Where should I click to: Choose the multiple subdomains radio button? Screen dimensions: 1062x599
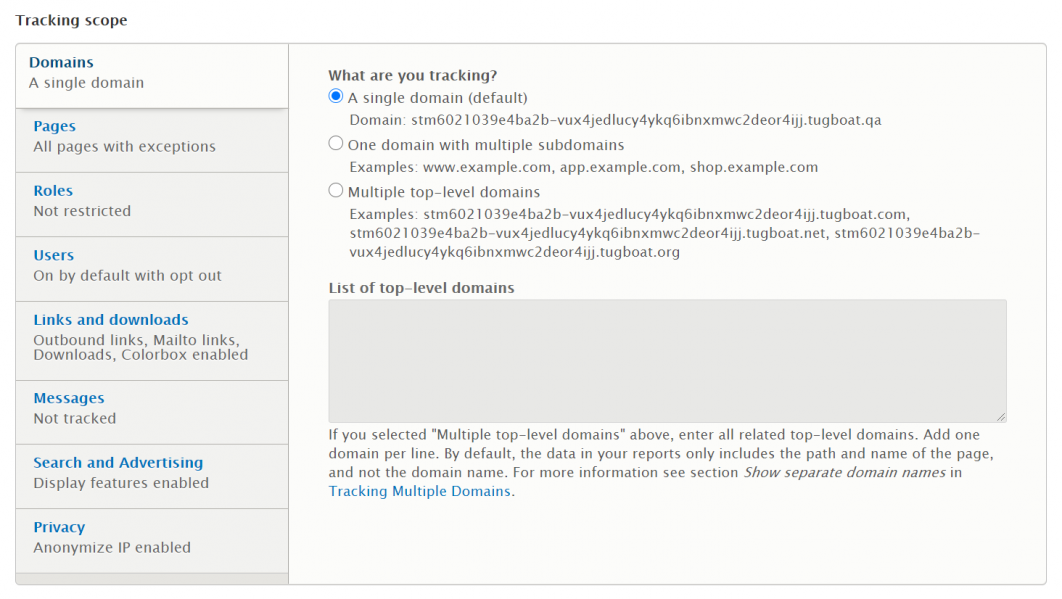click(336, 144)
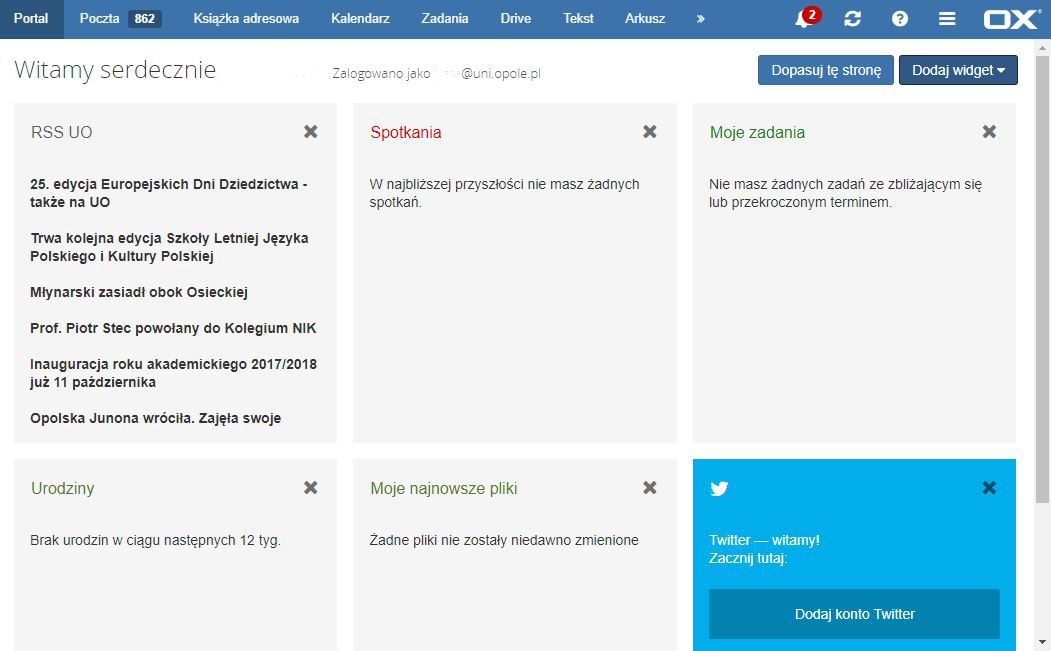Open the Drive tab
This screenshot has width=1051, height=651.
click(x=516, y=19)
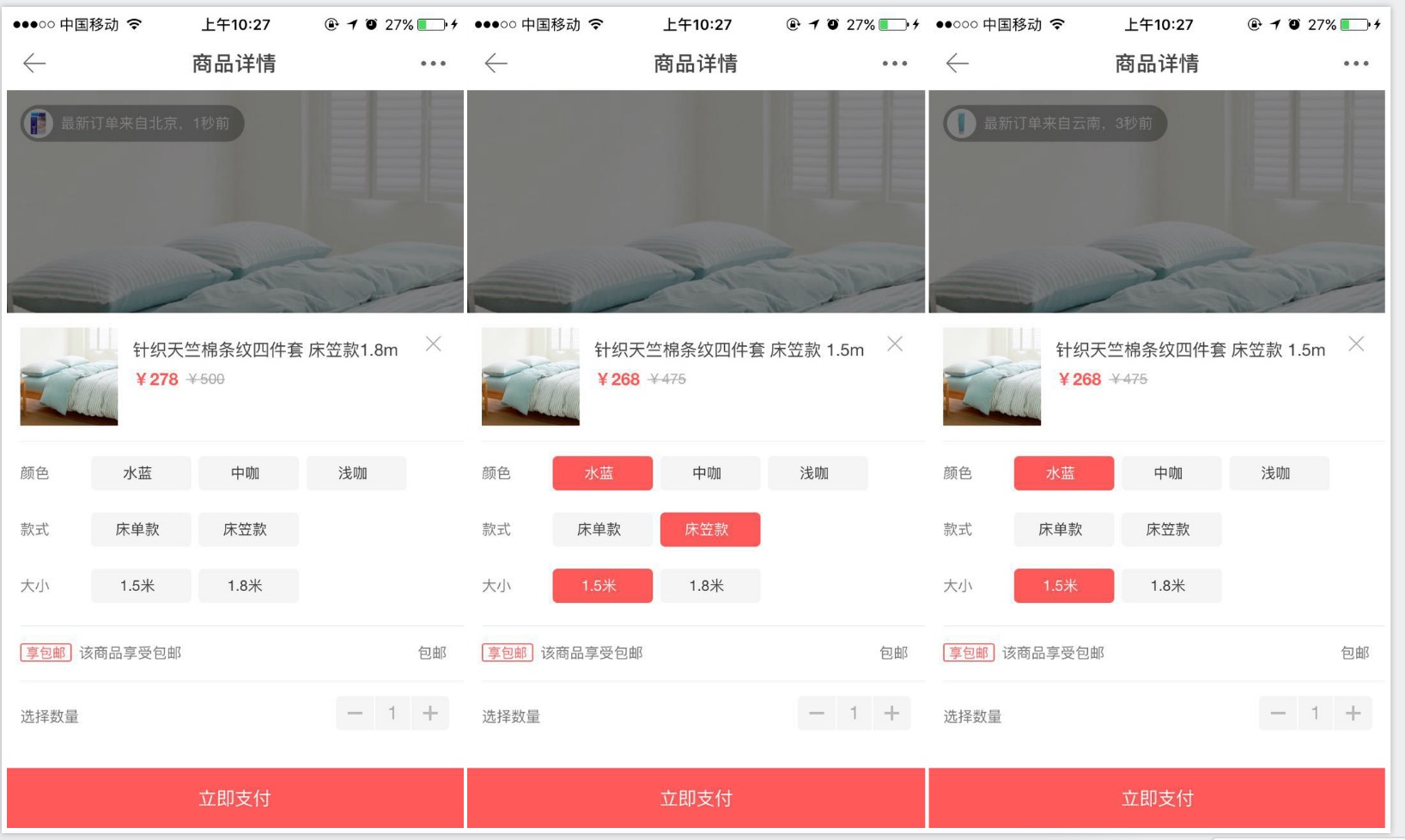Tap the back arrow in the left screen
This screenshot has width=1405, height=840.
[34, 63]
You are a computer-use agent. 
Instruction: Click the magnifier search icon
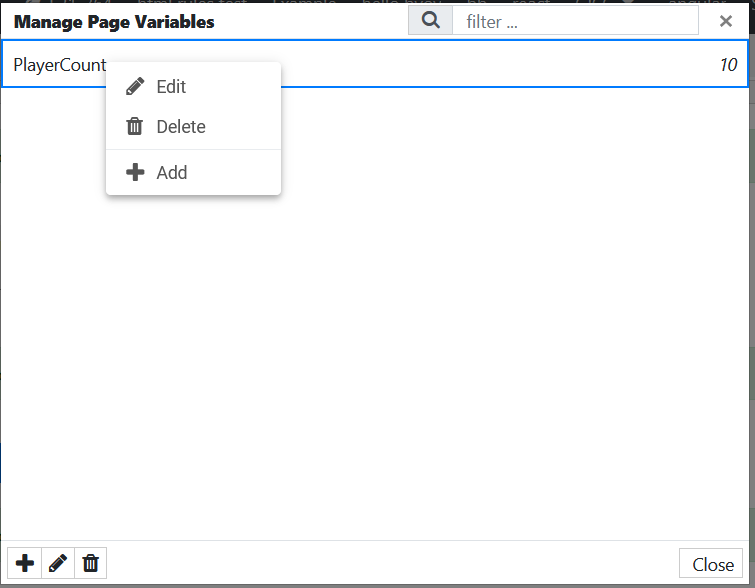430,21
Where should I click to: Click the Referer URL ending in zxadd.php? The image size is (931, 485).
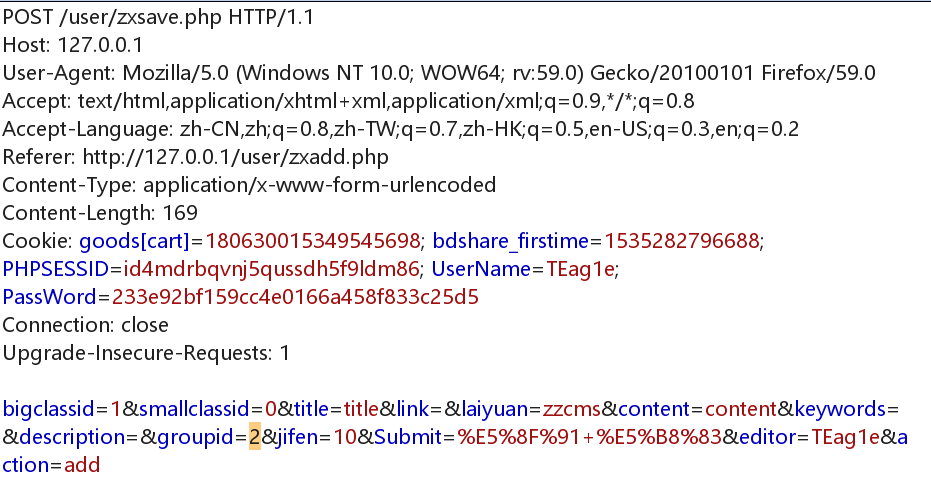236,157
◇ ◇ ◇ ◇
Your task: Leave every picture out and set down exactly the lines running from the one with "Where should I click to: Click" to the last line of the material above.

Response to this task:
Where should I click to: Click the Referer URL ending in zxadd.php? The image size is (931, 485).
236,157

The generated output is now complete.